Listing for locating described items
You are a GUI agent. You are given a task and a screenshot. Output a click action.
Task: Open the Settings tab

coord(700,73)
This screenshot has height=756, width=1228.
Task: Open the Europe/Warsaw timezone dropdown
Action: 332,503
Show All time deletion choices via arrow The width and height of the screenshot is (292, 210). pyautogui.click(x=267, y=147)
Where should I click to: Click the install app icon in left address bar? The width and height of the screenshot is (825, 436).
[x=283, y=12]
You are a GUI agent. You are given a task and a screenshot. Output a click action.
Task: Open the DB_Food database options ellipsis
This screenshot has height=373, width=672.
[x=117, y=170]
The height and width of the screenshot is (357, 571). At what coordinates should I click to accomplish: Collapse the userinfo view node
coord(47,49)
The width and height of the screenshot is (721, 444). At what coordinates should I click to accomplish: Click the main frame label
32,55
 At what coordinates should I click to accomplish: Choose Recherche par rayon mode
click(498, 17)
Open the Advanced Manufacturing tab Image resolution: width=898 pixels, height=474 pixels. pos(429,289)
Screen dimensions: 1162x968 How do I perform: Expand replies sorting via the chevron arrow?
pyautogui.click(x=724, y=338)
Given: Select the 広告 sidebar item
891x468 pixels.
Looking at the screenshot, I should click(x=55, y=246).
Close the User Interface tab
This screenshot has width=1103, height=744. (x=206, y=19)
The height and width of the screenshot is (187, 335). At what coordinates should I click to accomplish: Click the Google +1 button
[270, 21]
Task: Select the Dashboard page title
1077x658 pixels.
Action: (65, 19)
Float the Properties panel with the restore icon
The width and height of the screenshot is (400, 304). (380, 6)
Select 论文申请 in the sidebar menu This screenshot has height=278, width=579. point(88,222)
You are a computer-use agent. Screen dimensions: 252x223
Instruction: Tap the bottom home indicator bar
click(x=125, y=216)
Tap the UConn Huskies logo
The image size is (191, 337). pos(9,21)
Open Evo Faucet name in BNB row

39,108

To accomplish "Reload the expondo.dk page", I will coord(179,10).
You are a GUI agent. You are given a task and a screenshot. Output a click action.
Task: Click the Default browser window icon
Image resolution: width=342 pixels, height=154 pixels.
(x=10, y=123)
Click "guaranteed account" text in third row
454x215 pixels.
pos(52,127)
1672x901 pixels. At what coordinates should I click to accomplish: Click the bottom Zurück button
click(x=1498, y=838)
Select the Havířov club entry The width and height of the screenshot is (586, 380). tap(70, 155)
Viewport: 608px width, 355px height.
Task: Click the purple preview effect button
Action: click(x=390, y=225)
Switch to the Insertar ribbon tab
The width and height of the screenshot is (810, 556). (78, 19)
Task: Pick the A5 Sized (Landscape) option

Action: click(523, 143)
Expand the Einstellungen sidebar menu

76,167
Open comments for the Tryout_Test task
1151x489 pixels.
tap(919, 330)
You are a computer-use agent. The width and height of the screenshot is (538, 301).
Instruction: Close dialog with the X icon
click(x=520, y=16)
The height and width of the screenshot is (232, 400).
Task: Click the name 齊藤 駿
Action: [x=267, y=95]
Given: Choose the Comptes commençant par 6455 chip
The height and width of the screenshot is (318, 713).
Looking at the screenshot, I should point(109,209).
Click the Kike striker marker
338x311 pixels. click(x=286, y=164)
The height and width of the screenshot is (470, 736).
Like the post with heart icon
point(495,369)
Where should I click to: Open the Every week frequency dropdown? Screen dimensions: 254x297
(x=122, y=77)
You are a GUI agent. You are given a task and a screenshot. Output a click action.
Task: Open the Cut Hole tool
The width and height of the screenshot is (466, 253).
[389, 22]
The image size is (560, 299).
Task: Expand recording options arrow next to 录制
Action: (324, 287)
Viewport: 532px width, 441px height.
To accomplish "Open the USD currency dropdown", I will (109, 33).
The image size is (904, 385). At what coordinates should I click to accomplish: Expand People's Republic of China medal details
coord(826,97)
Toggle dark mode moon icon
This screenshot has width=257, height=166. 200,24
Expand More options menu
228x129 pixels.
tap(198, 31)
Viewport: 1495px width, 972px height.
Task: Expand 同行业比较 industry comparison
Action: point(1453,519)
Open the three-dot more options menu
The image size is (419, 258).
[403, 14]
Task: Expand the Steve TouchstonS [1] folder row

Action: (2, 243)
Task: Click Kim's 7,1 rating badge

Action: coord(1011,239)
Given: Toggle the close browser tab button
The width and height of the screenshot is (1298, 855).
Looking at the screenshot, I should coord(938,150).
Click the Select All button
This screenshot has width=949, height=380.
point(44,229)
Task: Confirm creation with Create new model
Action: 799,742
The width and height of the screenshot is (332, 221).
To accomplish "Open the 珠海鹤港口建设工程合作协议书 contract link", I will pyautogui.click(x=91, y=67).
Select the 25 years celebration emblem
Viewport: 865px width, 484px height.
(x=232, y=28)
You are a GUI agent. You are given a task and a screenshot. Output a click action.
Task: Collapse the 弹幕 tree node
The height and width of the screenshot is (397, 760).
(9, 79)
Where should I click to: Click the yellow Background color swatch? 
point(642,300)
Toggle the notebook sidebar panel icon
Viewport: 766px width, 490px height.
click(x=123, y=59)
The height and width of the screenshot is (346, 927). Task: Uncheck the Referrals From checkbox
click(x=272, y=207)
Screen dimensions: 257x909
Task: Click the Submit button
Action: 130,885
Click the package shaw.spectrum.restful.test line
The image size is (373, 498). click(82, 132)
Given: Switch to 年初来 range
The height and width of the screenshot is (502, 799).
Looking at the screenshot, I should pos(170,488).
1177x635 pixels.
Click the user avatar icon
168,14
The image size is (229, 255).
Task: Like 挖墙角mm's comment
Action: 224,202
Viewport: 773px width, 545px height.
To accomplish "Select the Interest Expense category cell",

◆ Challenge:
Please pick out every line of the listing above that contains the string "Select" and copy each of those lines in full.

◆ The reply:
Given: Select the 広告 sidebar item
Task: Select the Dashboard page title
Select 论文申请 in the sidebar menu This screenshot has height=278, width=579. point(88,222)
Select the Havířov club entry The width and height of the screenshot is (586, 380). tap(70, 155)
Click the Select All button
Select the 25 years celebration emblem
To accomplish "Select the Interest Expense category cell",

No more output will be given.